Steven Naylor, a senior scientist in HSE’s science division, added that whereas the regulator already has its personal in-house knowledge science and analytics capabilities, it recognises that the UK’s startup ecosystem presents a better number of capabilities that may complement HSE’s.

“We also recognise that, particularly construction projects, generate huge amounts of data,” he mentioned. “We’re really interested in technologies that allow effective use of AI [artificial intelligence] and machine learning, predictive analytics to take data and predict outcomes, technologies around dynamic risk assessment … [and] technologies that can potentially nudge workers into safer behaviours.”

Naylor added that whereas most well being and safety info is at present captured in “narrative form” by way of free-text experiences, applied sciences resembling wearables, sensors and different industrial web of issues (IoT) gadgets may help to generate and make use of knowledge in actual time.

“A big part of the challenge is breaking down those data silos,” he mentioned. “The typical data sets that health and safety functions are working with are accident reports and near-miss reports. A lot of that information is very reactive in nature – something needs to happen or be reported for us to be collecting information on it – but we are increasingly trying to be more proactive.”

Barriers to safety tech adoption

Balmforth, nevertheless, pointed to a number of remaining boundaries to safety tech adoption, together with monetary ones for smaller firms that won’t have the assets to buy new applied sciences; a lack of knowledge about what some applied sciences can do and the way they are often successfully carried out in a enterprise; and “considerations around the workforce, and the ethics of potentially monitoring people and collecting information as they’re working”.

She added that one of many first tasks Discovering Safety undertook after it launched in June 2019 handled the auto-anonymisation of well being and safety-related knowledge: “It’s one of the first things we did, because we needed a way of automating that redaction and anonymisation to be able to open up our records.”

Naylor mentioned “creating that capability just means we can build the data resource that provides the foundations of our innovation work”, and that HSE can be focused on exploring new methods of sharing knowledge, resembling the concept of knowledge trusts being developed by the Open Data Institute.

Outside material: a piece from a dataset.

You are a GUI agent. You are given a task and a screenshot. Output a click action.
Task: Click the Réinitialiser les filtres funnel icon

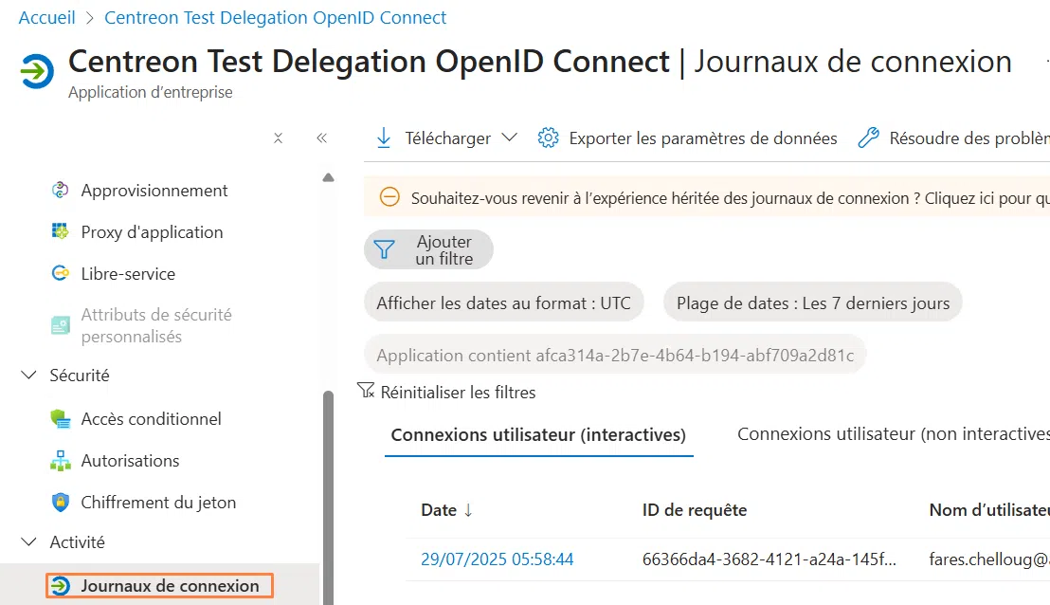(365, 390)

Other tasks already undertaken by HSE by way of the Discovering Safety initiative embody utilizing laptop imaginative and prescient to conduct extra thorough safety inspections, and automating danger evaluation and high quality assurance processes.

“If this [sandbox] is successful, we’re hoping we might be able to run additional sandboxes,” mentioned Balmforth. “We’re hoping to test the way we can have this tripartite approach … we want to try to foster that discussion and carry on that relationship if we can.”